Stuart Gentle Publisher at Onrec

How to Prepare Your Child Athlete for College Recruiting

If you have a talented child athlete, you have much to be proud of.

Your child's athleticism has the potential to set them up for a bright future, playing their favorite sport for a renowned college, or even professionally in the future. But if you want to best support them, you need to prepare them for the realities of college recruiting.

How do you do it?

The Trials and Tribulations of College Recruiting

College recruiting is notoriously stressful. There are hundreds of colleges to consider and the stakes are very high; this decision has the power to influence not only the next four years of your child's life, but potentially their entire career path and long-term future as well. 

On top of that, the recruiting process can be very confusing, offers and verbiage can be ambiguous and hard to parse, and there's a lot of pressure to make decisions quickly.

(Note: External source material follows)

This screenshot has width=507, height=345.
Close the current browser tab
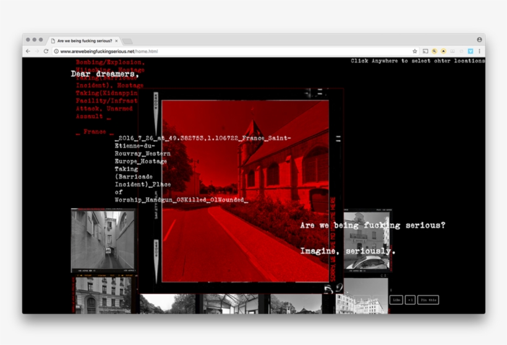116,40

Your goal, as a parent, should be helping your child not only make effective decisions, but also cope with the stress inherent in this process.

Setting the Right Mindset

Everything starts by establishing the right mindset.

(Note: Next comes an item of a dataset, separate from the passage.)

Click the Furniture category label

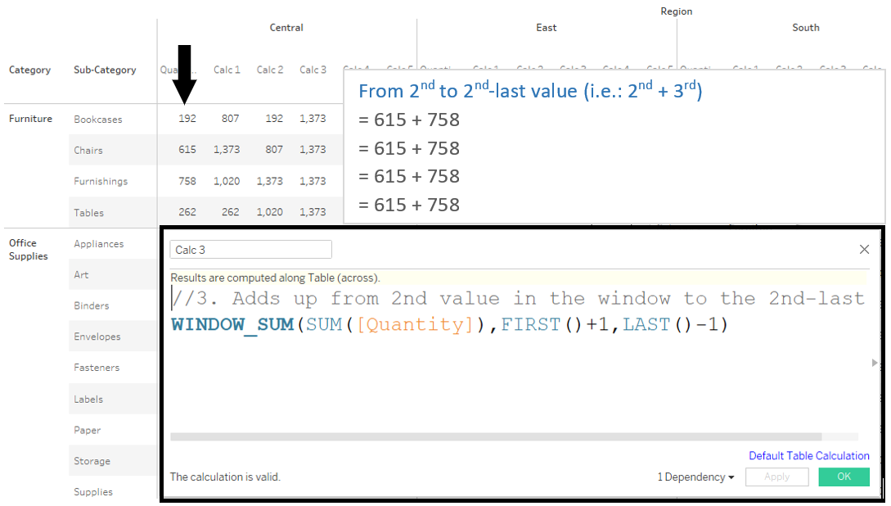(30, 120)
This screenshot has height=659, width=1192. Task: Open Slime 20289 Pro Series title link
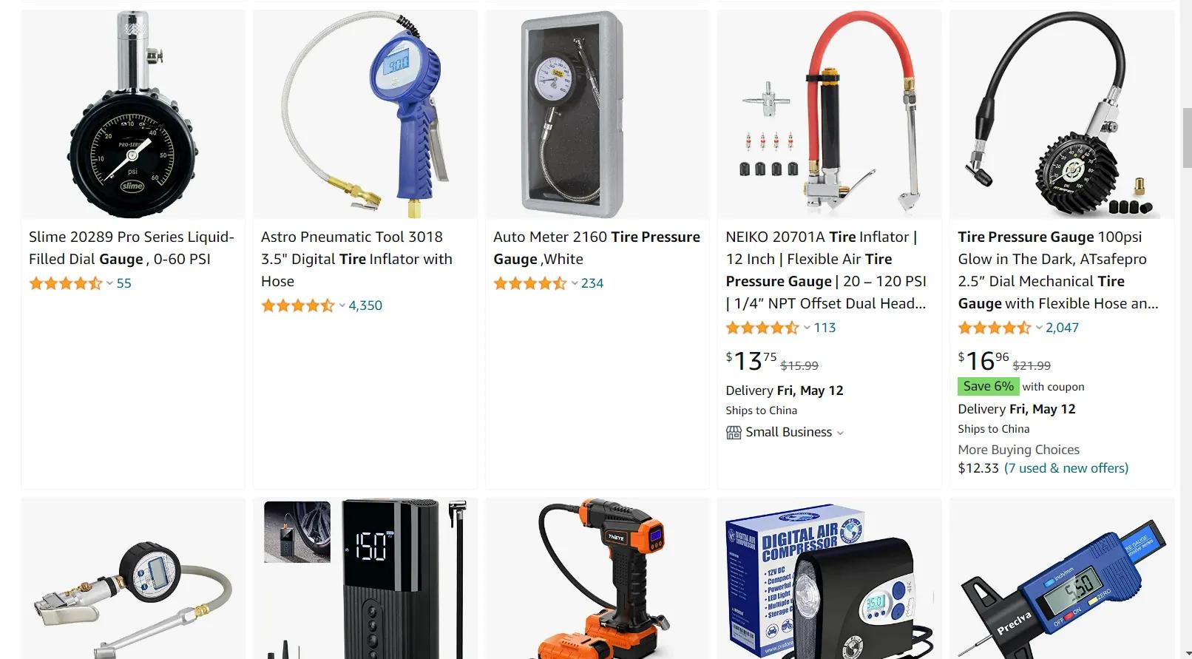(132, 248)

According to Dave Payne of Sparks Rowing, “Mentality matters. If your child understands the recruiting process, and they’re prepared for all the excitement, stress, and uncertainty of this period, they’ll be in a prime position to make a better decision – and feel less stressed throughout the process.”

Help your child understand that this is naturally a stressful process, and that it's something many people are going through. It's normal and acceptable to feel pressure, and it's healthy to acknowledge and work through that pressure.

Reduce Pressure

That said, it's helpful to reduce the pressure as much as you conceivably can. The college recruiting phase is going to lead to a lot of important decisions, and those decisions do require careful consideration, but it's not like your child's life is going to hit a dead end if they happen to choose the “wrong” school.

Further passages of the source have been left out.